EXTRACTED INFORMATION>
☆ ☆ ☆ ☆ ☆

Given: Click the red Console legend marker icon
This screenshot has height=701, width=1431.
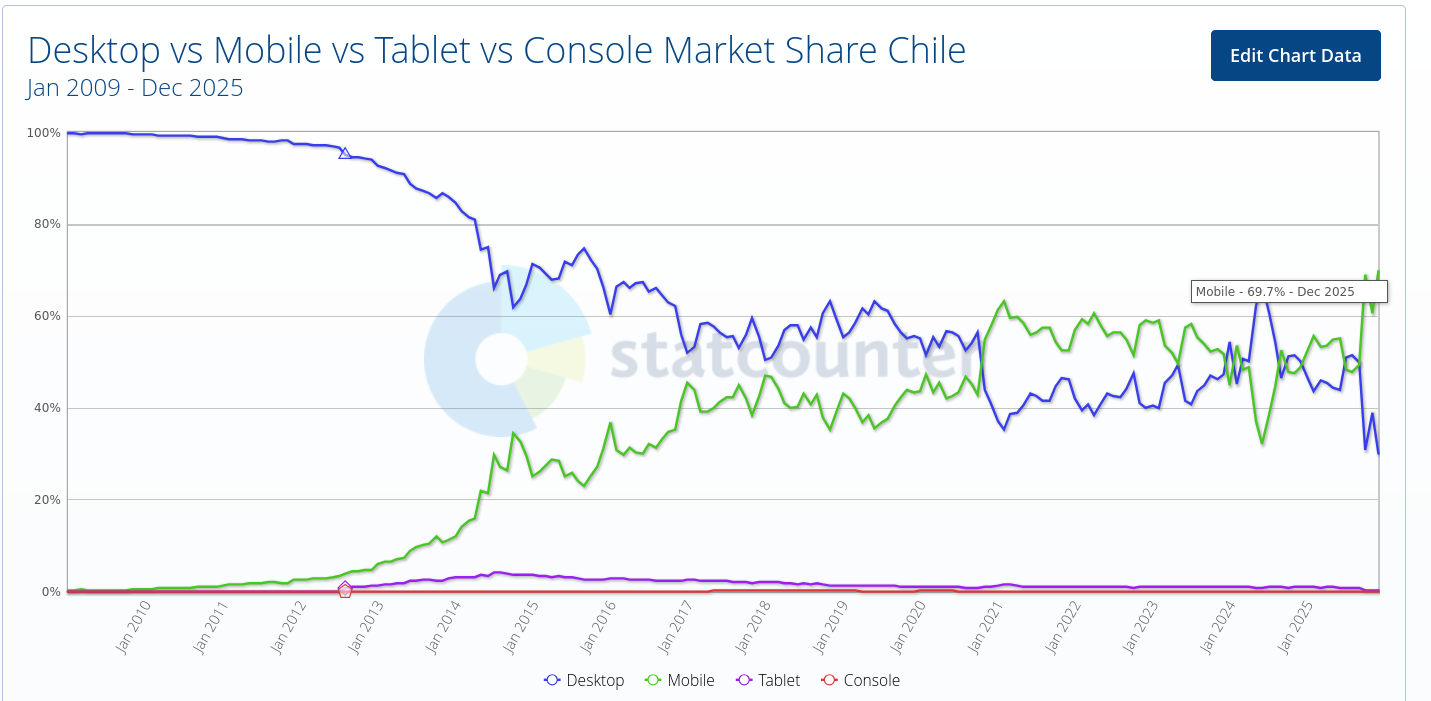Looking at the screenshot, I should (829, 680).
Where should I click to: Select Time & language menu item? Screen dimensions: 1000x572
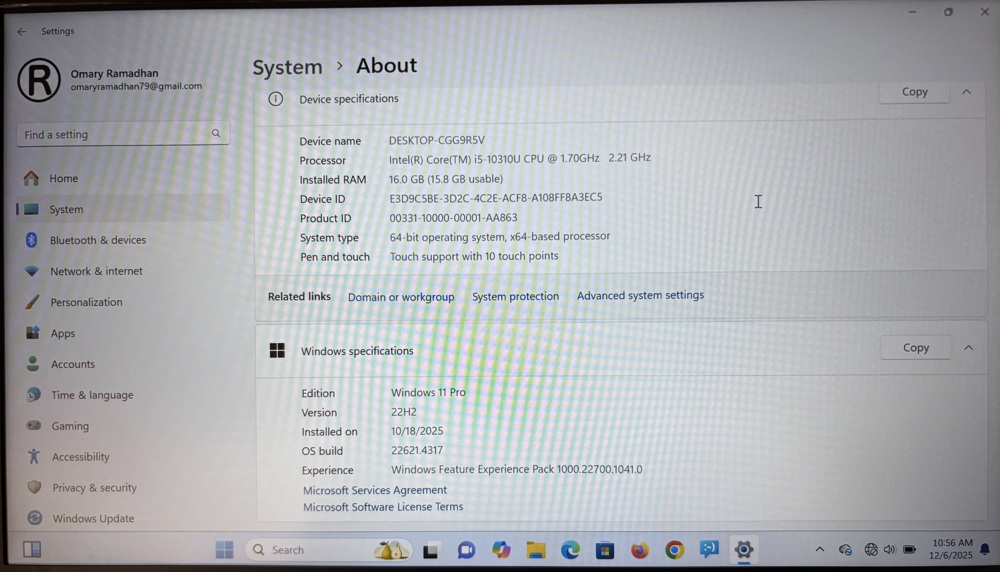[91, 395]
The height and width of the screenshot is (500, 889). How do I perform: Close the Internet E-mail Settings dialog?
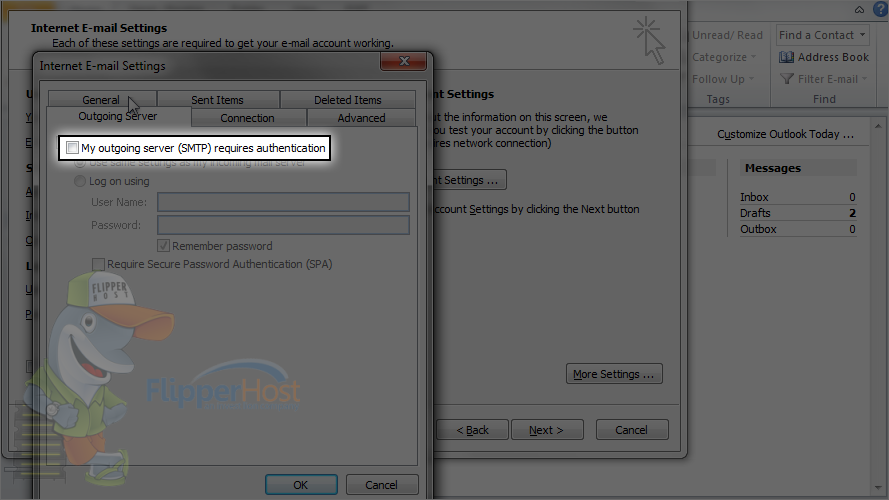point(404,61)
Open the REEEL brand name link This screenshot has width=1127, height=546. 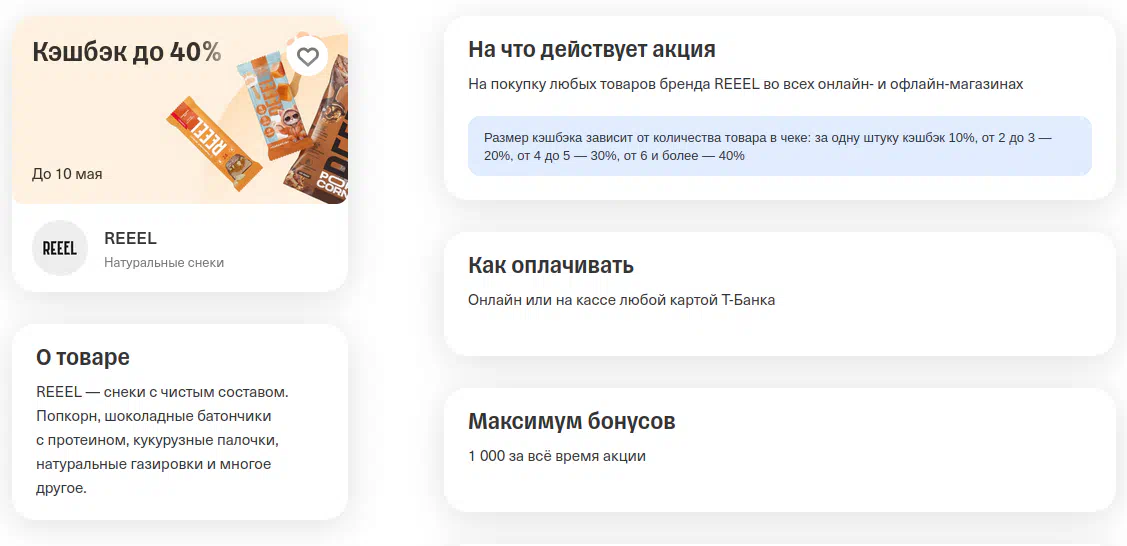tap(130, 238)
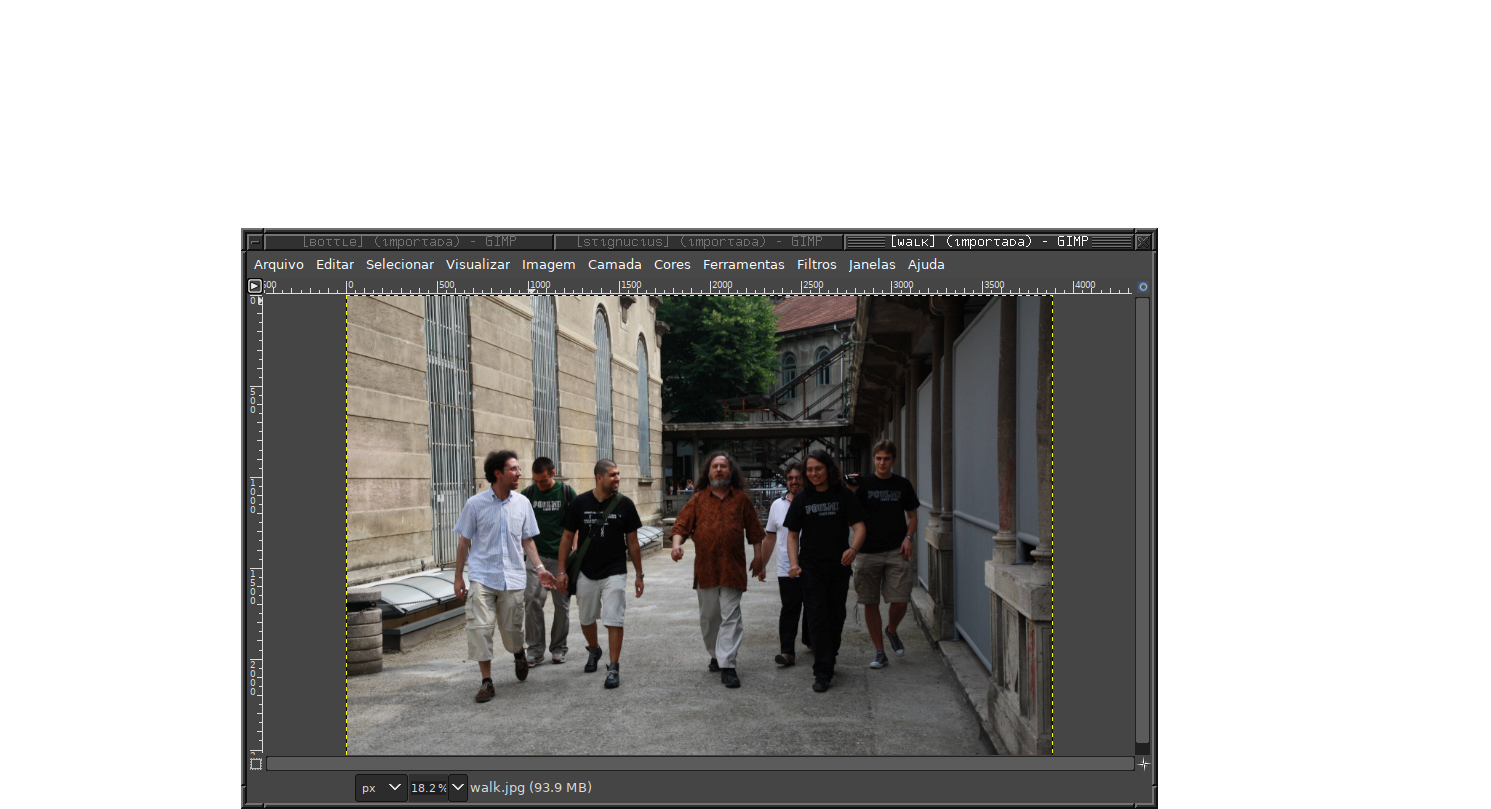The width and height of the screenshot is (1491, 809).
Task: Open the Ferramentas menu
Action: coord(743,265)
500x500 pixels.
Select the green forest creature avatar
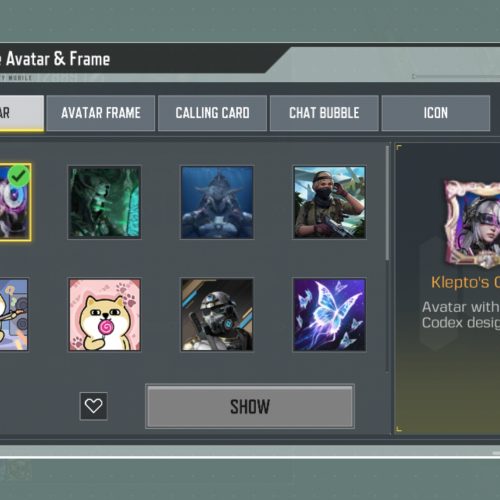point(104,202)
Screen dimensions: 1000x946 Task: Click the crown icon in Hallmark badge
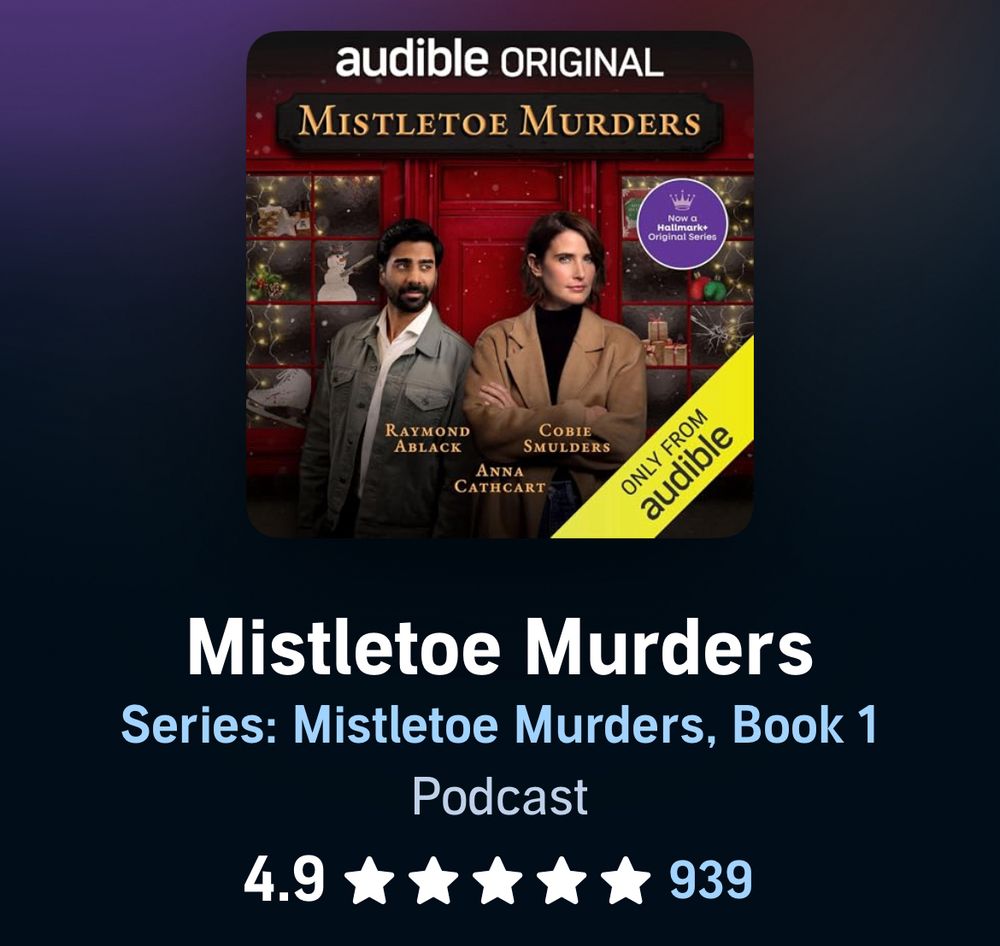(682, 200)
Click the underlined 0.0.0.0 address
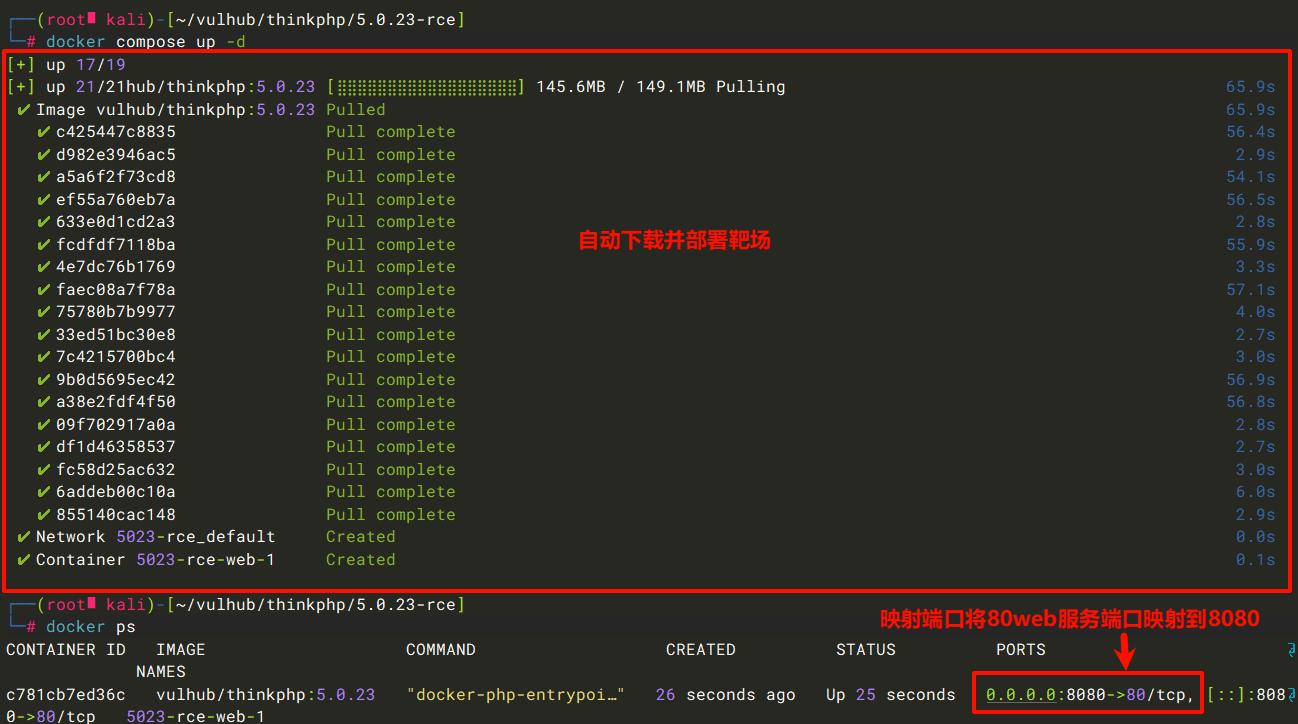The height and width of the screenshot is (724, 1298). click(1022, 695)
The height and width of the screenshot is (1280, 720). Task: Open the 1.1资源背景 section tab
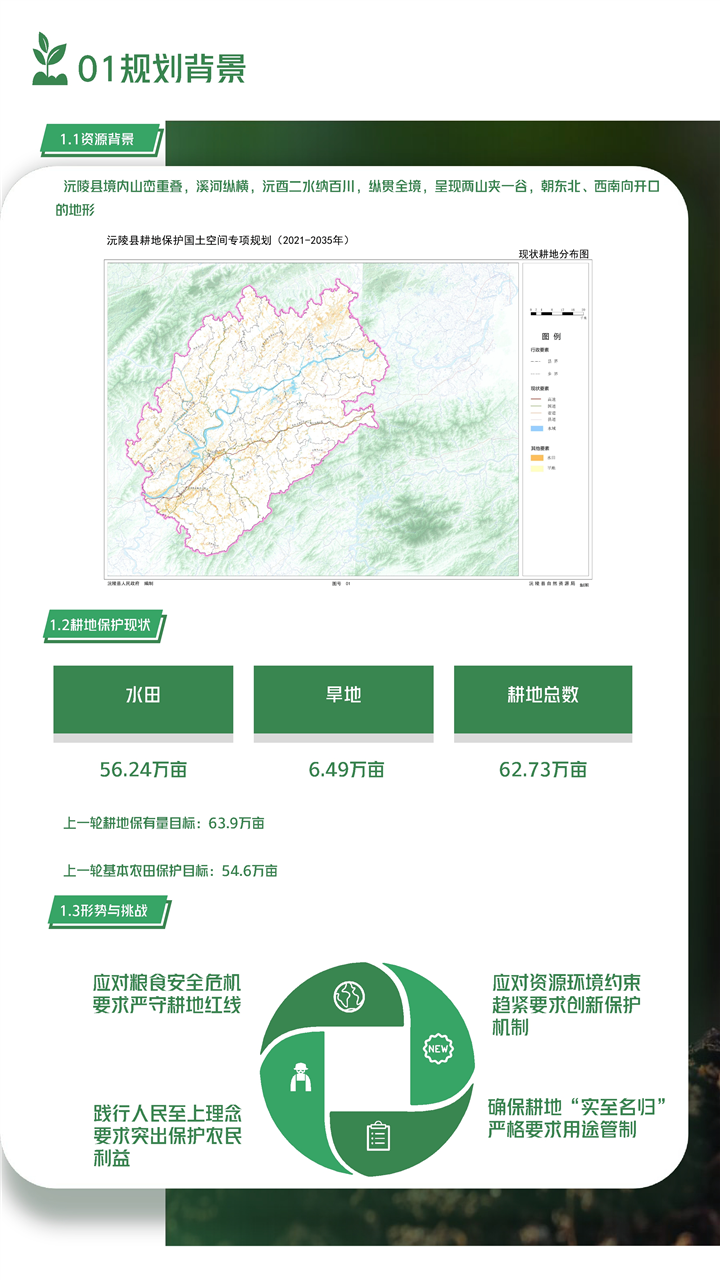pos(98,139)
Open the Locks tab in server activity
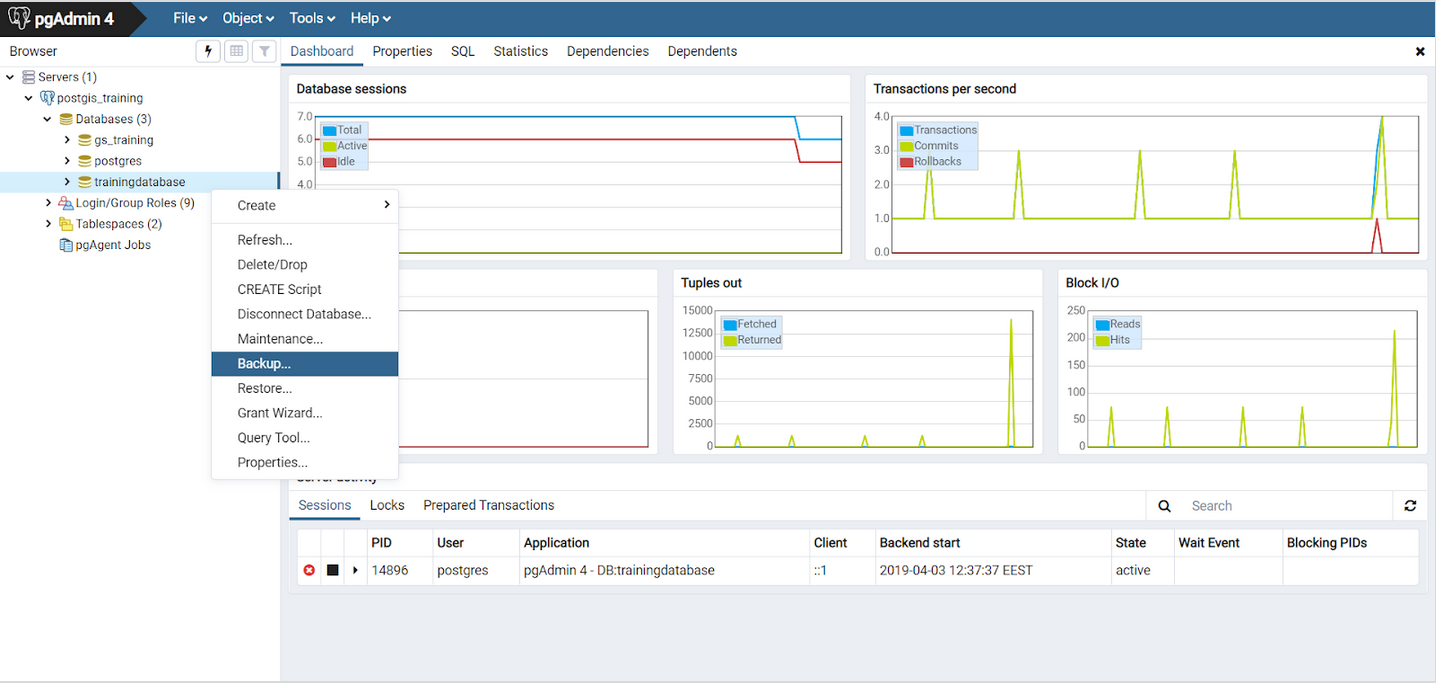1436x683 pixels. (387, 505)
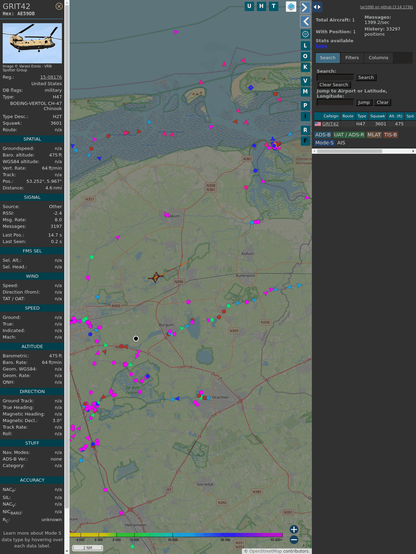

☆ ☆ ☆ ☆ ☆

GIVEN PROBLEM> Rewrite the records between the lines holding "Where should I" and "point(404,61)", inclusive, as a JSON list of strings with one string per line and blank lines omitted. Leave the pictures out of the answer.

SOLUTION TO THIS TASK>
[
  "Where should I click to: Select Time & language menu item? Screen dimensions: 1000x572",
  "[91, 395]",
  "The height and width of the screenshot is (500, 889). How do I perform: Close the Internet E-mail Settings dialog?",
  "point(404,61)"
]